The sound of the engine grew louder, coming at a dangerously high rate of speed.

“I gotta go!” Callie was suddenly frantic. “He's mad, I hear it in the way he's ridin'.”

“Callie,” Patience began, intending to offer some encouragement, and realized there was none she could give.

“Gotta go, gotta go.” The soft voice murmured the singsong phrase over and over as she tucked the kitten into her bag. “You gotta be good, kitty, extra good.” Her task done, she was on her feet and half-away when she stopped and turned back to Patience. “Custer said you was a doctor. Not a people doctor, a animal doctor.”

“That's true, I am.”

Callie swallowed hard, struggling with the unthinkable. “If somebody hurts her, will you fix it? Take care of her?”

“Of course I will, if I can.”

Callie nodded as if she understood the qualification, but Patience wondered if she could.

“Her name's Calico, like mine.”

“It's a pretty name.”

“I just wanted you to know, seein' as how you like her and all.”

“I like her a lot,” Patience said in a tone filled with sadness for all she couldn't say and couldn't do for this childlike girl. “I'm honored that you wanted to share Calico with me.”

“She made you feel better?”

“You both made me feel better.”

A smile that would have brought tears to a stone shone on Callie's face only an instant before it was supplanted by abject terror. “Gotta go. Gotta go.”

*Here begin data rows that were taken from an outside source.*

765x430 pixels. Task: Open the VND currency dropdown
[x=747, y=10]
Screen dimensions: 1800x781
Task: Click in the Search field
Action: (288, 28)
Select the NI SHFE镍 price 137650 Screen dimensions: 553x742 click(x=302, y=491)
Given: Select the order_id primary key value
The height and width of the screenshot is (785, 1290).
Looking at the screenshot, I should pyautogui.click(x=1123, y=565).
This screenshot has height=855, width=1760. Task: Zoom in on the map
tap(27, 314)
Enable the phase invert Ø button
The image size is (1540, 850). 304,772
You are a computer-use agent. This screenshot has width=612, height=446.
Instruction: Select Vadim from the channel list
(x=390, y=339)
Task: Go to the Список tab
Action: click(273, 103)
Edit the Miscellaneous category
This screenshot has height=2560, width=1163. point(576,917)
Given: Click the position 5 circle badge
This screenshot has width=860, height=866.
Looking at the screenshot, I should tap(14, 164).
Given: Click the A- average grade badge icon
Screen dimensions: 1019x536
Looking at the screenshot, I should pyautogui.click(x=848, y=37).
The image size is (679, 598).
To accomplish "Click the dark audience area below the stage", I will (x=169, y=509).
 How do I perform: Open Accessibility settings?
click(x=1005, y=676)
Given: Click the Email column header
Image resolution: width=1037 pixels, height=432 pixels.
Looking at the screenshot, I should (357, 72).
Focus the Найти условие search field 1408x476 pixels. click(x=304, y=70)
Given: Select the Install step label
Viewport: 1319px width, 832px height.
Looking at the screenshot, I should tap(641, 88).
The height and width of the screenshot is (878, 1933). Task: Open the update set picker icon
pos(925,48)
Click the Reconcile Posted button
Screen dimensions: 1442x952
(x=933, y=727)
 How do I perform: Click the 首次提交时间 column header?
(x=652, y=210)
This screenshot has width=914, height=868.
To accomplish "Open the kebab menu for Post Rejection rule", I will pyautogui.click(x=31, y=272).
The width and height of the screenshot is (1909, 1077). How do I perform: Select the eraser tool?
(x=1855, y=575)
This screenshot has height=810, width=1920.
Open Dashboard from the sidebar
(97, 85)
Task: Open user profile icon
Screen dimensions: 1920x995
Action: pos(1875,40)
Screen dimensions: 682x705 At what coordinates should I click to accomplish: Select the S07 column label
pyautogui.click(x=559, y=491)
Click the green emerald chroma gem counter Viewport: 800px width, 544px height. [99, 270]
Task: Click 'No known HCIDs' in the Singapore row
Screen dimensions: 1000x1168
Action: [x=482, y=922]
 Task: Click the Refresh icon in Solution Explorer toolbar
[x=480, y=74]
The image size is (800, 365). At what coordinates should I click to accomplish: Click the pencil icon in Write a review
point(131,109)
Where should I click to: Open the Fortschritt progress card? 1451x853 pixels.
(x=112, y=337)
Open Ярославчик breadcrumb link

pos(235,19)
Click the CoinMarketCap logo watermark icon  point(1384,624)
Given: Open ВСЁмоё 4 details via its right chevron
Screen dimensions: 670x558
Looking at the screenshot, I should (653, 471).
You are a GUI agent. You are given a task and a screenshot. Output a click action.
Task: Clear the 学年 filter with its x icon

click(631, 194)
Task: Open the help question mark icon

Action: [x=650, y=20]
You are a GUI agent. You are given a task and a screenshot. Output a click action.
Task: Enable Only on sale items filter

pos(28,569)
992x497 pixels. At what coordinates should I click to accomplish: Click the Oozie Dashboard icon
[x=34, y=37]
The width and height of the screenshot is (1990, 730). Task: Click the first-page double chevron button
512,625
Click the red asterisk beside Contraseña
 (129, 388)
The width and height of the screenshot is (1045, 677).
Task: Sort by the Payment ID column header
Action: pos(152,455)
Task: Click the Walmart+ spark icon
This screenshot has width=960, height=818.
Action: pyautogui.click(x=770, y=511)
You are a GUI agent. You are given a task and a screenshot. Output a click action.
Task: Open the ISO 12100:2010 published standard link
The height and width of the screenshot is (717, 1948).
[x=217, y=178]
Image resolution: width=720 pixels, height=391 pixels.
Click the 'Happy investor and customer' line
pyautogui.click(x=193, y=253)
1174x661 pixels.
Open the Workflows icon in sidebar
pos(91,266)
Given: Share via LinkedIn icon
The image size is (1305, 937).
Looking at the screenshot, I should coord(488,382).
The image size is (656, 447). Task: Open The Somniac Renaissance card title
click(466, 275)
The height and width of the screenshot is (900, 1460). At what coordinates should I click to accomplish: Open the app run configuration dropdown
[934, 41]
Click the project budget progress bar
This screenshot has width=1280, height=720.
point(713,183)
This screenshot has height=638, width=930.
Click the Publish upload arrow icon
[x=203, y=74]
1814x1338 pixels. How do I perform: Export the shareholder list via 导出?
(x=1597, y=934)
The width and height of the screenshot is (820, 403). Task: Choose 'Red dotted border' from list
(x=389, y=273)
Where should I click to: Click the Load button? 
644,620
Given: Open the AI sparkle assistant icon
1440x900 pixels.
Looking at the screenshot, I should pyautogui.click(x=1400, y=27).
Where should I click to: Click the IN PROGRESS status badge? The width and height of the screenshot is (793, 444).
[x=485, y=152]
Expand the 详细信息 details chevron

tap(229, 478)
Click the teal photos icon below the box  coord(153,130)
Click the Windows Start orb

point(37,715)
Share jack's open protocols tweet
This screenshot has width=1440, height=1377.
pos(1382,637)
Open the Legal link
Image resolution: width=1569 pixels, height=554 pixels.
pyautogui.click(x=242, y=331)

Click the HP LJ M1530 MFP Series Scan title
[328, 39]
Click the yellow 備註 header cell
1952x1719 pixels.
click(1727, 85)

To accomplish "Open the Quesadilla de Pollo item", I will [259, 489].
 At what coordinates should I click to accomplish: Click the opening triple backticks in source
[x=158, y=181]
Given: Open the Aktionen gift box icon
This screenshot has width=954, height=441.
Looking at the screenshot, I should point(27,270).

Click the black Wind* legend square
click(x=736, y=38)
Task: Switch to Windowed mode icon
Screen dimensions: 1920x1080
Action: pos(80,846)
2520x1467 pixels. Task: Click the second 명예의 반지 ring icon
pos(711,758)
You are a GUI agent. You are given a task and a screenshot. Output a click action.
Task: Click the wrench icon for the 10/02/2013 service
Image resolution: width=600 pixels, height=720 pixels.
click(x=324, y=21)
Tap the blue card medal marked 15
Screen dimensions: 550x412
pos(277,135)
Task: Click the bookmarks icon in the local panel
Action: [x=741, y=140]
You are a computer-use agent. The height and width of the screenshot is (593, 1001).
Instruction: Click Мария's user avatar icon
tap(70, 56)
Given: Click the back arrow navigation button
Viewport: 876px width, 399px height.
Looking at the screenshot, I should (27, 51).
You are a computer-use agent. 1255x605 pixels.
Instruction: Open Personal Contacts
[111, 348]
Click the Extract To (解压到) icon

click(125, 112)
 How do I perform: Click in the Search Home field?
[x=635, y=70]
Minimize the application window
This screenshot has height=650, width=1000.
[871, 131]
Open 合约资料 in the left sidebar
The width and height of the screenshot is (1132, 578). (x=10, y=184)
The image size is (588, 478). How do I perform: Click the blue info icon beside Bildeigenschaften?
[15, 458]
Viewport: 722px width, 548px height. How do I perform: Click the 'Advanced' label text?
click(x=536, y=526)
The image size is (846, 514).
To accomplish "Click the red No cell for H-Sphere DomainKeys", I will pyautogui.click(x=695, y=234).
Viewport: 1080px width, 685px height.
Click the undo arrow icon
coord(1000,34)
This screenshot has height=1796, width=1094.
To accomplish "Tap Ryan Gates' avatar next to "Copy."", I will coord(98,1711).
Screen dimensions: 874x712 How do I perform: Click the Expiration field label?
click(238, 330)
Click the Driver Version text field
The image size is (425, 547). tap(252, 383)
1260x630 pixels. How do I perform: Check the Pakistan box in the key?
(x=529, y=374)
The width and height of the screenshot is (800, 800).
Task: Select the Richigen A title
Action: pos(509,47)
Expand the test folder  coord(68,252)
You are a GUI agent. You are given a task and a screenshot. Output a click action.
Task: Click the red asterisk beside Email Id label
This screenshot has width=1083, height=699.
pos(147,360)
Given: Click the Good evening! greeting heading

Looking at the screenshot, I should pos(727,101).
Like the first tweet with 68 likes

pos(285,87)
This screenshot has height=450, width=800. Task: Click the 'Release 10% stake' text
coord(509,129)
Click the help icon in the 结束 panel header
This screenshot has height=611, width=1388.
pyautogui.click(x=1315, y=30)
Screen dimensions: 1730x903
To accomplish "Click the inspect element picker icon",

The engine was a howling shriek now, and if mechanical objects could sound mad, it did, indeed. Patience shiv-ered in the burning sun and watched Callie scamper the distance between the two camps. “Please,” she whispered, “don't let anything happen to them.”

“If she's careful, nothing will.” A hard, callused hand slipped beneath her braid to rest lightly at her nape. “Yet.”

Without turning, Patience circled the powerful wrist with her fingers, the tips of them lying against a distended vein that pulsed with the rhythm of Indian's heart. Brushing her cheek over the damp heel of his hand, she muttered, “Yet?”

“I'm afraid that's the operative word.” He didn't explain that Callie had been with Snake three months, longer than was common. He couldn't explain what he thought would happen to the girl when Snake tired of her.

“Her nose is peeling.”

Patience's remark pulled Indian from dark, consuming thoughts. “Sorry, what did you say?”

“You said she never burned, but her nose is peeling,” she repeated, wondering where his thoughts had taken him. “In another day or two it will be raw.”

“Today was different. We ran into a dust storm, it left us all a little raw and tender and more susceptible to the sun. She had a cap, it must have been lost in the wind.”

“I wanted to give her my hat, but Snake would recognize it, and know that she'd been here.”